In a lengthy interview with Bloomberg’s Al Hunt, Paul stated his belief that despite House Speaker John Boehner’s (R-Ohio) insistence that he will demand one dollar of spending cuts for every dollar the debt ceiling is increased, “it’ll go up to the last minute and they will raise the debt ceiling.” Paul said he doesn’t take Boehner’s posturing seriously, recalling that when Ronald Reagan agreed to a tax increase back in the 1980s, “he said he wanted two dollars of cuts for every dollar [of tax increases]. Nothing happened. The deficit exploded.”
The Congressman doesn’t expect the public to take such talk seriously, either, especially when most of the cuts will be slated for many years in the future. “The only budget that counts is this year, not what’s happening next year, the year after, a five-year program, a 10-year program,” he explained. “That’s all pie-in-the-sky talk.” Hunt suggested the Republican leadership might propose, in exchange for increasing the debt ceiling, a spending cap that would go into effect a decade from now.
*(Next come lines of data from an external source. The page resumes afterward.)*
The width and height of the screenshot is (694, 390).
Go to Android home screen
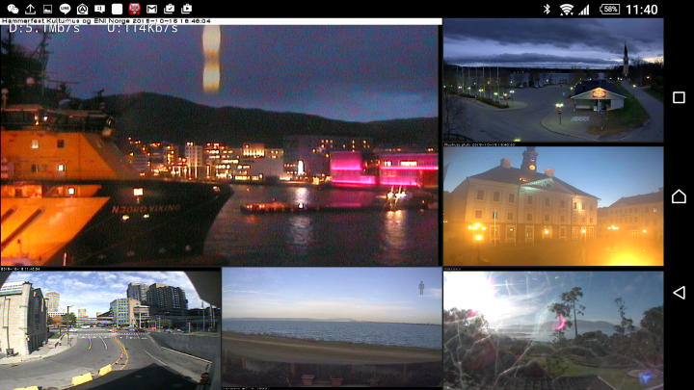(x=679, y=195)
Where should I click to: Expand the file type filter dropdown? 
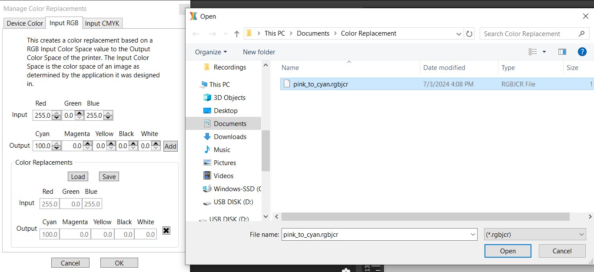click(535, 235)
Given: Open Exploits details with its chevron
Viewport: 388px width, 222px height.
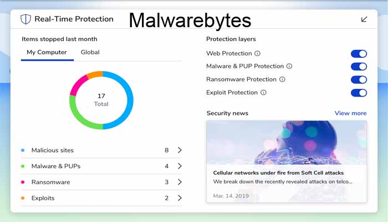Looking at the screenshot, I should pos(180,198).
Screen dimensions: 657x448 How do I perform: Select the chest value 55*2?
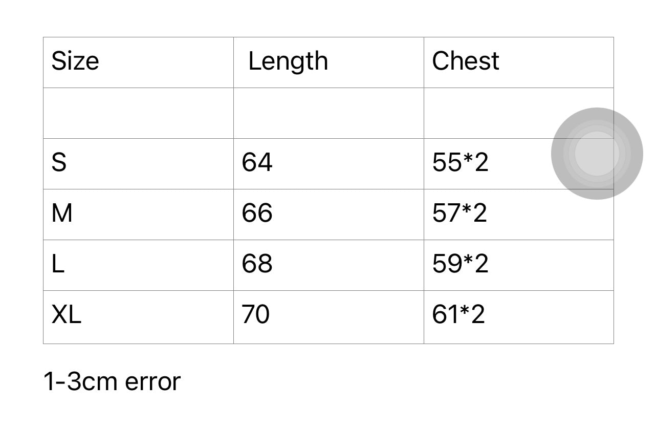point(460,163)
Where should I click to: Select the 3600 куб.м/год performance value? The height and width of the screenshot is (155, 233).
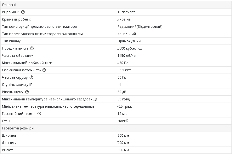click(x=130, y=48)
Paul rejected the idea out of hand, saying, “I think it’s too little, too late, and nobody’s going to believe it.”
In response to the notion that failing to raise the debt ceiling would be a catastrophe, Paul said that he would refuse to vote for any debt ceiling increase because “the catastrophe comes regardless because as long as they encourage more spending, then we go over a cliff.”
A default on the federal government’s obligations, debt ceiling hike or not, is a certainty, Paul said. “We’re defaulting constantly,” he maintained, not by failing to pay the government’s bills but by paying them via inflation of the money supply, “and therefore people are losing their purchasing power. So the common person, the average person, the middle class, and the poor, especially the people that lose their jobs — we’re defaulting on them all the time.”
In addition, as Jacob Hornberger of the Future of Freedom Foundation observed, the government is also defaulting on its debt through inflation. When the Federal Reserve prints money to pay off the government’s debts, Hornberger wrote, “the inflated supply of money cheapens the value of the money in circulation, which means that bondholders are being repaid in currency that is worth less than it was when they loaned it” — the very definition of default.
The Fed, being the source of so many of our ills, was discussed at length in the Bloomberg interview. Fed Chairman Ben Bernanke is on the defensive, Paul asserted, but “he can’t defend [his policy] because it’s a failed policy.” “People are starting to realize this,” he averred, “and people know now that you have a lot more … to blame than high labor costs and high profits. You go to the Federal Reserve for the business cycle, the financial bubbles and the crashes, and then the bailing out of trillions of dollars for special interests.”
Asked if other GOP presidential candidates were talking about the Fed in the same way he is, Paul replied with obvious satisfaction, “There’s no way, but they won’t laugh as much as they did last time. The last time they laughed, and scorned my foreign policy, and they’d laugh at my monetary policy. They won’t laugh any longer.”
Indeed, this may be Paul’s biggest achievement even if he never wins the presidency: making public discussion of these previously taboo subjects acceptable and even expected. As he himself remarked, many of the other candidates are now talking “about printing-press money, and they’re even talking about coming back overseas” — things they almost certainly would not be mentioning were it not for Paul’s bringing them to the public’s attention during his 2008 presidential campaign and the succeeding years.
As to his no-longer-scorned foreign policy, Paul stated that he would bring all the troops home not because, as the political class would have it, he wishes for a weak America but “because I believe in a strong national defense, and I think [having troops stationed around the world] hurts our defense.” He also connected the United States’ ever-expanding military commitments to the government’s budgetary woes, saying “the people are with me on this” because they “now know we can’t pay [for] it.” “A lot of conservatives are coming in our direction” for the same reason, he added. He continued:
As much as I’m opposed to all the spending — I’d cut it across the board if I have to — but I said, if you want to do it purposely and in a deliberate fashion, have priorities. And my priority is you cut off all foreign welfare and foreign militarism and corporate welfare before you go after child healthcare. And that sells. And you don’t have to just address healthcare for poor people rather than this atrocious spending that we do overseas.
In other words, the warfare state is just as problematic as the welfare state, but the way to win converts to cutting the welfare state is first to gut the warfare state. Paul hasn’t won 11 House races with a political tin ear.
Asked what makes him stand out from the increasingly crowded field of Republican presidential contenders, many of whom are now echoing Paul’s sentiments on various subjects, the Congressman replied, “I think there will be a credibility gap.” While the other candidates have only recently “gotten religion” on monetary and foreign policy, voters will “know that I’m leveling with them, and I’ve done it all along, and I’ve expressed these concerns for 20, 30 years,” he said. And that is a statement no other candidate can truthfully make.